Nachbarn sahen Täter flüchten

Das junge Paar, das sich mit dem sechs Monate alten Baby auf den Hausflur rettete und zunächst bei einer Nachbarin unterkam, hatte noch Glück, dass nicht die gesamte Wohnung ausbrannte und dass die kleine Emily nicht, wie sonst üblich, auf der Spieldecke neben der Heizung im Wohnzimmer lag, denn dann hätte sich der Scherbenregen über sie ergossen. „Gar nicht auszudenken“, so Weyerhorst.

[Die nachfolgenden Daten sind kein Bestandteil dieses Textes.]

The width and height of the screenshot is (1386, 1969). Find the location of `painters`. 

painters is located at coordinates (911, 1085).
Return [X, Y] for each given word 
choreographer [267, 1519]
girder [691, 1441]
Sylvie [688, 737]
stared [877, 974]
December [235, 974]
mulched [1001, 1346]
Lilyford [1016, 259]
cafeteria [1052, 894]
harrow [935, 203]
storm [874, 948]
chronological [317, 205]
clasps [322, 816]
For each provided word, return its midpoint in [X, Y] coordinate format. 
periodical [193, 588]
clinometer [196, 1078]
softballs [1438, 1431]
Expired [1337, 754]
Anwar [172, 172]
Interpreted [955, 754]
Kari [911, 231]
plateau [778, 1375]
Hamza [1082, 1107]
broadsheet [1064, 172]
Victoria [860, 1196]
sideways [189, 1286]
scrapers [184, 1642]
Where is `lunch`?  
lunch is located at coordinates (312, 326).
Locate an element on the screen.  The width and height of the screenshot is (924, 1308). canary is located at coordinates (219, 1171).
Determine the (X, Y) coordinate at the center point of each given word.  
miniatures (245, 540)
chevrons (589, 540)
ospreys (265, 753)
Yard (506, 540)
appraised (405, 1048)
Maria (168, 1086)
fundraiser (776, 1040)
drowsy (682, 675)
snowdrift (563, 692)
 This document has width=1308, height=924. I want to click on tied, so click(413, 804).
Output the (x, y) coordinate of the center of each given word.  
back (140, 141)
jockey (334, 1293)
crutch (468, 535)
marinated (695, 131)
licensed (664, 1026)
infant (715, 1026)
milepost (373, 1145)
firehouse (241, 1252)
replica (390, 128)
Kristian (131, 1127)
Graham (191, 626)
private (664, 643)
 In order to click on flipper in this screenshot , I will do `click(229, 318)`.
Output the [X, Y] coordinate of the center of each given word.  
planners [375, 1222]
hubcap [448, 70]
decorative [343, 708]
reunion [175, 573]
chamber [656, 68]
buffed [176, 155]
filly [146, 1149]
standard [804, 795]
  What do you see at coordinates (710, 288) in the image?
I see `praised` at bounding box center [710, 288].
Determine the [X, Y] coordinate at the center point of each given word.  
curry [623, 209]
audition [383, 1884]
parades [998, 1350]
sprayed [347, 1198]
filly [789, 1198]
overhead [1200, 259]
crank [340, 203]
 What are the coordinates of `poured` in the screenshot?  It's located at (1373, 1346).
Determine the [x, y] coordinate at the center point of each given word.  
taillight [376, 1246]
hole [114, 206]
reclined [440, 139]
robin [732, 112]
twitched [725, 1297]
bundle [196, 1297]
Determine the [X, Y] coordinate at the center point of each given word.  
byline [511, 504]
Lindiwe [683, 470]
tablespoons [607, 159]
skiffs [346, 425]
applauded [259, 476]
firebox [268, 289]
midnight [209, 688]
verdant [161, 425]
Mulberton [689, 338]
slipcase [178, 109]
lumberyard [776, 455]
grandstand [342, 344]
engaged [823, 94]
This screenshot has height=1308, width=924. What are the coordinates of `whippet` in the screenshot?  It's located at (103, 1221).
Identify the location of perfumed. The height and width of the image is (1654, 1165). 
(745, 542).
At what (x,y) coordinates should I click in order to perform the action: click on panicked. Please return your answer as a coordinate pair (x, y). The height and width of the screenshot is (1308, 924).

Nachbarn sahen zum Tatzeitpunkt zwei junge Männer zum angrenzenden Friedhofsparkplatz davonlaufen und mit einem roten Kleinwagen flüchten. War die junge Familie ein Zufallsopfer oder Ziel eines geplanten Anschlags? Die Polizei, die wegen Herbeiführens einer Sprengstoffexplosion ermittelt, wollte sich zu dieser Frage nicht weiter äußern, da bislang keine weiteren Hinweise vorlägen: „Das war aber kein Dummer-Jungen-Streich“, sagte ein Polizeisprecher.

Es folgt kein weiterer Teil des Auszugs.